Description: Amstelodami Apud Ioan. Ianssonium 1654. Small 12mo, 133 x 68 mms., pp. [x], 450, [20], including engraved title-page, later calf (early 18th century); bookplate removed from front interior board, but a very good copy. The English-born theologian, university lecturer, and Puritan divine William Ames (1576 - 1633) studied at Christ's College, Cambridge, but his non-conformity led him to an academic and clerical career in the Dutch Netherlands. He became Professor of theology at the University of Franeker in 1622 and remained there until his death in 1633. During this period, he produced his so-called magnum opus, Medulla Theologiae as well as the present book, both of which made him famous.

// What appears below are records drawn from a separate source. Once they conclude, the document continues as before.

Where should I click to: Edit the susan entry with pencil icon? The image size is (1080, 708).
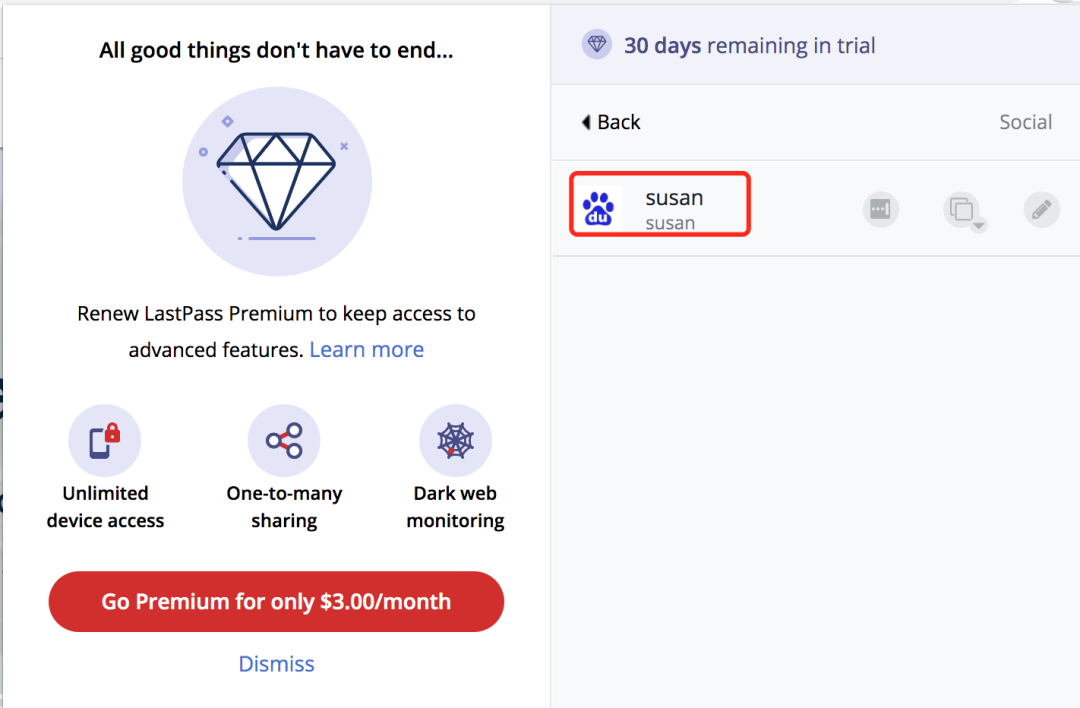point(1041,209)
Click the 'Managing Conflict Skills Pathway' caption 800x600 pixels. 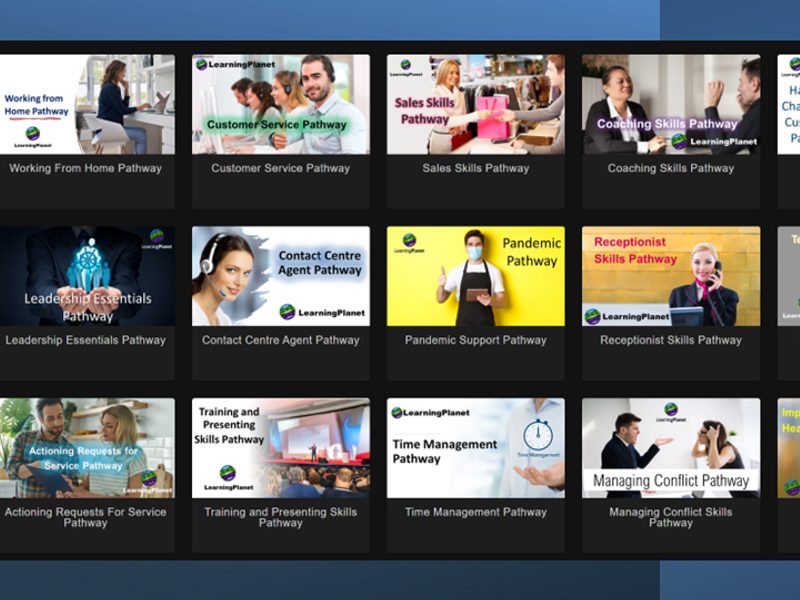pyautogui.click(x=670, y=517)
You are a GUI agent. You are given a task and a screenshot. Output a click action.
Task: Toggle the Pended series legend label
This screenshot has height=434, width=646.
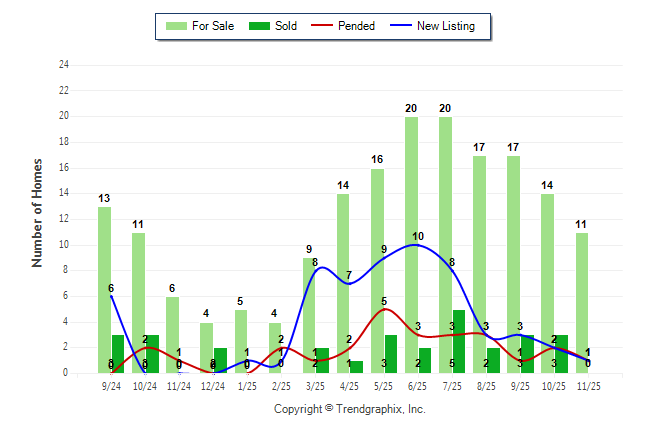click(357, 26)
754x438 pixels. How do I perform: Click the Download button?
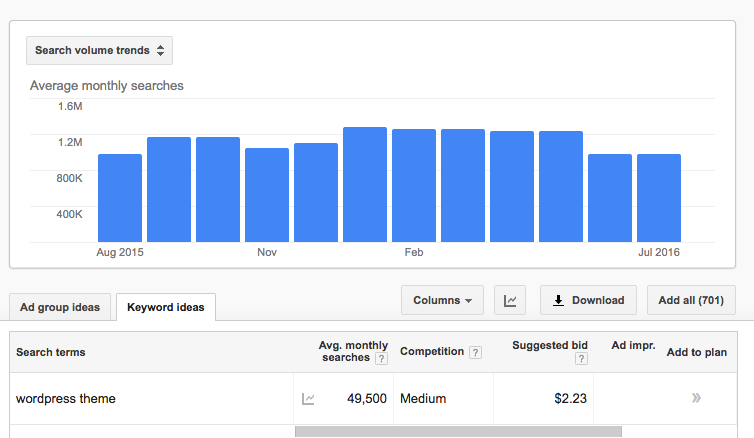pos(588,300)
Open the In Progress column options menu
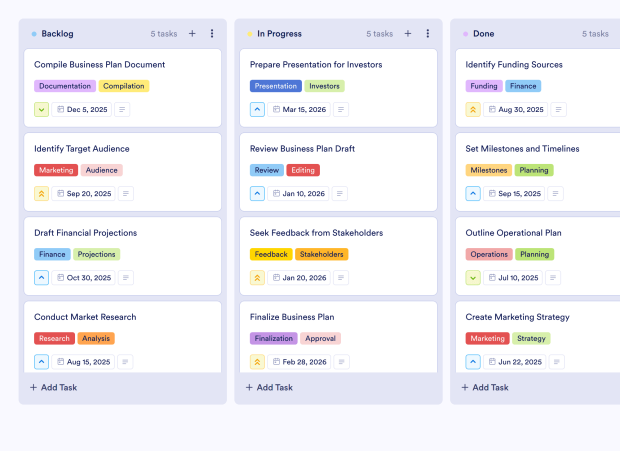This screenshot has width=620, height=451. (428, 33)
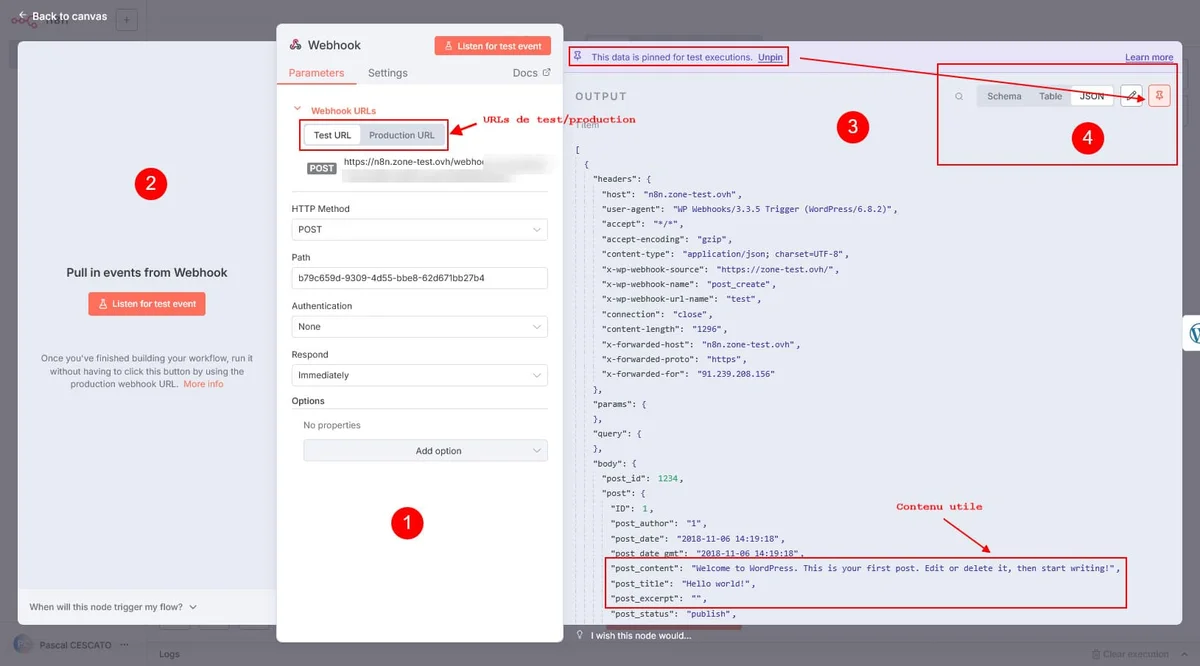Switch to Production URL toggle
Screen dimensions: 1200x666
[401, 135]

His biographer, Keith L. Sprunger records in his ODNB entry,that De Conscientia "pleaded for less doctrinal wrangling and more zeal for 'life and practice … conscience and its concerns'. Franeker needed more daily puritanical 'observance'. During his years as professor Ames often called for a 'reformation' to deliver professors and students from love of stage plays, oaths, dicing, masking, swearing, heavy drinking, and Sabbath breaking; instead, they would all work for personal godliness. He warned: unless the godly party acted decisively, the university motto might just as well be changed from Christo et ecclesiae ('for Christ and church') to Bacchus et Bacchantibus ('for Bacchus and the Bacchants')...." Sprunger, in his various works on Ames and Puritanism, especially in New England in the 17th century, underscores the importance of Ames's writings in the emigration of English Puritans to and in America.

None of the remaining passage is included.